By 2023, she was working in the statistical physics group at the university, building thermodynamic models of fractal lattices. She is still there and says her supervisor Professor Gabriel Tellez has helped to grow her confidence through treating her as a genuine collaborator as well as helping her to learn a great deal along the way.

Viviana is also working as a research assistant for Professor Yenny Hernandez in the nanomaterials laboratory where she has been synthesising and characterising 2D materials. “She taught me how to be rigorous and kind, ambitious and collaborative while trusting me with the responsibility to lead projects,” says Viviana.

Start-up and PhD

She co-founded the start-up with Professor Hernandez and other laboratory colleagues. It aims to bring graphene technology to the Colombian market. Seebgen grew out of a realisation that the nanomaterials lab could produce graphene at lower than average prices. “I want to contribute to the technological development of Colombia,” says Viviana. “We often import new technologies and don’t trust ourselves enough.”

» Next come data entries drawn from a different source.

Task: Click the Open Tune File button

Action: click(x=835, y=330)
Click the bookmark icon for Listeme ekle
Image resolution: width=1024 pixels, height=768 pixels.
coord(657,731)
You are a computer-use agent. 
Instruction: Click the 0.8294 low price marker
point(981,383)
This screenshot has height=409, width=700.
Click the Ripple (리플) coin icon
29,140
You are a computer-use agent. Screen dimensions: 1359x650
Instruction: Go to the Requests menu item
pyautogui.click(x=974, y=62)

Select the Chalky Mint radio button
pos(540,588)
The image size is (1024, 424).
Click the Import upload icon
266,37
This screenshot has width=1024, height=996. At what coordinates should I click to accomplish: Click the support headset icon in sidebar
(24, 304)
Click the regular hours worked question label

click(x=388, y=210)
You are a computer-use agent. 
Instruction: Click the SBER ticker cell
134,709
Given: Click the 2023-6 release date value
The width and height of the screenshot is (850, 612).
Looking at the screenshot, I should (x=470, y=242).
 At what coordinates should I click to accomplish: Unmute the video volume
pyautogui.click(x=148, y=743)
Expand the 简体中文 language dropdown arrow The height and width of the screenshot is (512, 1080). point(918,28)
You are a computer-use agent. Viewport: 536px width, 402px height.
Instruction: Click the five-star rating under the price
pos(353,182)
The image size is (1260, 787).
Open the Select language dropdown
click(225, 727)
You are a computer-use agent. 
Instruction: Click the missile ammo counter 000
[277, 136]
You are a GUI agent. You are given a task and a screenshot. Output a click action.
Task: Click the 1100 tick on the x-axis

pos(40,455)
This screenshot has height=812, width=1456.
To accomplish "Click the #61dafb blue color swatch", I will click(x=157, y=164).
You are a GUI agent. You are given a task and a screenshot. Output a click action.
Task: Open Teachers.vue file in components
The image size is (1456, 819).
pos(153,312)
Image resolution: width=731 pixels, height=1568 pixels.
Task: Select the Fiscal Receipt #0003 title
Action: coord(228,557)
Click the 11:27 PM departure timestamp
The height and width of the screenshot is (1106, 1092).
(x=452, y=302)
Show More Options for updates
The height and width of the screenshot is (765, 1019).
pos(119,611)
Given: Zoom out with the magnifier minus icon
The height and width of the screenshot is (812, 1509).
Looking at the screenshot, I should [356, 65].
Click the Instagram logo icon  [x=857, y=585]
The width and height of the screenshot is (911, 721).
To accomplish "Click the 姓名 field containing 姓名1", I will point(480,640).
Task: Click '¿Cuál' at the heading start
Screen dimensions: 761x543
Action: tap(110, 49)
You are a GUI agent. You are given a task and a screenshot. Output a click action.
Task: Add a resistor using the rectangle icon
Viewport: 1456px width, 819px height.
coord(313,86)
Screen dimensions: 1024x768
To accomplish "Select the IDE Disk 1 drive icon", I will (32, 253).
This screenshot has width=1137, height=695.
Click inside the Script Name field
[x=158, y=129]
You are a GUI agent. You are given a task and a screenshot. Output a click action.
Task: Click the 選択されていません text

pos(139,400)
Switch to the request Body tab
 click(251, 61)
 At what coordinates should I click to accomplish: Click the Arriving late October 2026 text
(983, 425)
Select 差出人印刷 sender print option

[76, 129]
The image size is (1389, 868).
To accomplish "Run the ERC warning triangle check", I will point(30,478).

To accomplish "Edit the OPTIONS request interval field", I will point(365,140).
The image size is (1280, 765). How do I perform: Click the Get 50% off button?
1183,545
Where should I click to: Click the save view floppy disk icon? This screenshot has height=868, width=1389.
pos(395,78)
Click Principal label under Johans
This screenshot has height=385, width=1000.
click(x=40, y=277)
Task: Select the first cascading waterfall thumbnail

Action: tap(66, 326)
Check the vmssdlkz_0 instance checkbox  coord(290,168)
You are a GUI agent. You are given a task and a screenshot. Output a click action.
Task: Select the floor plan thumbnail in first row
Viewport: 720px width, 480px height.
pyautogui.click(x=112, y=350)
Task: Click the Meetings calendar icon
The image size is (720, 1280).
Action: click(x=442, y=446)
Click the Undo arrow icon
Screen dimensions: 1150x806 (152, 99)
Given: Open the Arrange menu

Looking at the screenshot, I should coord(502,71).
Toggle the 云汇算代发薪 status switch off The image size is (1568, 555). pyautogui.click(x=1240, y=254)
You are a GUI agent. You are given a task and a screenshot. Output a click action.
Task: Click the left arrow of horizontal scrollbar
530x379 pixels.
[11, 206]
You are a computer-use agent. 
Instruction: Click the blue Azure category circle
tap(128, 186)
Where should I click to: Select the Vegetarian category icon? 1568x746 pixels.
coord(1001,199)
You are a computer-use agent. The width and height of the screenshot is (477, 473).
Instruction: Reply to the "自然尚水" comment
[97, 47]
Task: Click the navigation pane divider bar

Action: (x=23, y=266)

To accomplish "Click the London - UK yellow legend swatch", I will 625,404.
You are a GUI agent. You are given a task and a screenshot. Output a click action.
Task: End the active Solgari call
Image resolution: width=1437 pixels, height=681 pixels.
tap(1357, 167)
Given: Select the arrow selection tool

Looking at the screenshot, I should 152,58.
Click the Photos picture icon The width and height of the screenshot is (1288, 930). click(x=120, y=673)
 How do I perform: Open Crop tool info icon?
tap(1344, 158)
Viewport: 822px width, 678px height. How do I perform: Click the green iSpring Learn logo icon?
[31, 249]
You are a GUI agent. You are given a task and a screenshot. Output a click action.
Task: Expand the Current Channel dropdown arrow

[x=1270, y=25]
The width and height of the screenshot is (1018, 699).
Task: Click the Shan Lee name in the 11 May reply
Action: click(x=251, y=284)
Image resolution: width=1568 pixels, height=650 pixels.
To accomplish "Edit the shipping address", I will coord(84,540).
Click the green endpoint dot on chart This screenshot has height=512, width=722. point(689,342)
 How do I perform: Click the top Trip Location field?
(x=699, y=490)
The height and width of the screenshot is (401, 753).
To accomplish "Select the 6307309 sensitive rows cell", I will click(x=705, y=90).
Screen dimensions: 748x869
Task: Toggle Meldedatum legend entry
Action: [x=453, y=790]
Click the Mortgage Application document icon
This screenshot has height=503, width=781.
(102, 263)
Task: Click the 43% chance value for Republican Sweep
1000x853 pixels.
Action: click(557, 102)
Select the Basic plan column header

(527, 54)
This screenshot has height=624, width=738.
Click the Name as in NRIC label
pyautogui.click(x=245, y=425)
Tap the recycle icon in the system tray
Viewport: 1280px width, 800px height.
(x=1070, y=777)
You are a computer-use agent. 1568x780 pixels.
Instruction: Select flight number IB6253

A lightbulb moment came when the researchers started talking to local companies and trying to understand their problems and how they could address them through graphene-related products. Viviana leads the start-up’s science projects. She will remain on the board when she starts her PhD, but in a more strategic role.

Her PhD will bring together theoretical and experimental physics as part of her work on the theory of condensed matter. She is excited to start her research at Cambridge, a world leader in this area. “I will continue to work on statistical mechanics, particularly at its interface with materials science, focusing on the intersection between complex dynamics and topology,” she says.

She is particularly interested in the randomness and disorder in condensed matter, such as spin glasses and quantum spin liquids. A spin glass is a diluted magnetic material where magnetic moments interact randomly, resulting in numerous metastable states that prevent equilibrium. A quantum spin liquid is a phase of matter that can be formed by interacting quantum spins in certain magnetic materials.

Understanding better how condensed matter works is key to unlocking the powers of superconductivity which allows materials to conduct electricity with zero resistance and expel magnetic fields, enabling highly efficient energy transmission.

Viviana says her work on randomness may have relevance in a range of complex systems, from financial markets to pandemic spread. “We don’t know exactly how a virus will spread in a pandemic, but there are useful parallels with statistical systems with many interacting agents, such as gases and spin systems, where randomness plays a central role in shaping collective behaviour,” she says.

Viviana is looking forward to becoming a Gates Cambridge Scholar and to drawing on a network that aims to have real world impact. “We may study different topics, but we share the same purpose of improving the lives of others,” she says. “It’s a life-changing opportunity for me. Doing this PhD has been a long-standing dream – something everyone who knows me is aware of. Doing it at Cambridge and with a Gates Cambridge Scholarship is truly extraordinary.”